No big plans today. Kai needs some time to settle in and I needed to spend some time on my new book on autism and needed to send emails and try to get my phones working (grrrrr) and so I organised a play date for Kai.
Now how is this for strange? This little boy who came to play is so adorable and funny and sweet and so so so incredibly creative (seriously, future George Lucas here) but I swear to God, if this boy does not have full blown Aspergers then I am a monkey’s uncle. Except I don’t think his mother knows. I don’t think he has a diagnosis. I don’t really know his mum well enough yet; she is a friend of a friend but having spent the day with this boy I am in a real dilemma. What do I do? Is it any of my business? I’m no doctor but I know these kids well enough to know there is no way this boy does not belong somewhere along the spectrum of Autism.

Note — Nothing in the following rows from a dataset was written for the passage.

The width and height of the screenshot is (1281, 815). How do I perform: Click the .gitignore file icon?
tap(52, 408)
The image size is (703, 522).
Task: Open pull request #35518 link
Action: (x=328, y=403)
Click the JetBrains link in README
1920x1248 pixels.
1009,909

And getting a diagnosis changed our lives and it would definitely change theirs too.
And you know what? Even though Kaizie and I have had some great days this past week, privately I have had a pretty rough week with Kai. There has been way too much change for him, poor little boy and it’s only after having two down time days at our new home and a few new routines put in place that he has calmed down and is starting to feel secure again.
We’ve had some pretty big “Brown texta” moments, which has become my code word for BAD DAYS and big crying sessions when he just can’t cope with all that is going on around him.
I’ve spent the week cutting new shorts shorter, traipsing Disneyland looking for shorts to replace the hot and annoying long pants he wore to try to copy the older boy we went with, and yesterday, I spent three long and tough hours talking him down from the tree and out of the utter despair he expressed for not being able to get rid of his Aspergers. Breaks your heart when a day at Disneyland makes your kid feel worse instead of better – but big crowds, loud noises and the unknown does that to kids like ours. It might be a small world to Walt Disney but it’s a very big, bad and scary world for kids on the spectrum and sometimes it’s just all too much.
But, and there is a point to this post, this kid was much much much “worse off” than Kai - so much further along the spectrum than him, and after he left, and as Kai and I spent the rest of the afternoon shooting hoops and throwing a football (all the things you have to do when you are the only parent) I was thankful for the first time this week.
Lesson: things could always be worse. And talking to his mum, I can see she is tired and frazzled and I see so much of myself from five years ago in her except that I now have a diagnosis and that has made the world of difference to us and I wonder when, and not if, we will we have The Conversation?
But enough of that for now. Today I am grateful my son is the way he is. And as I look back at all the change he has endured over the last few weeks I am so very proud of him.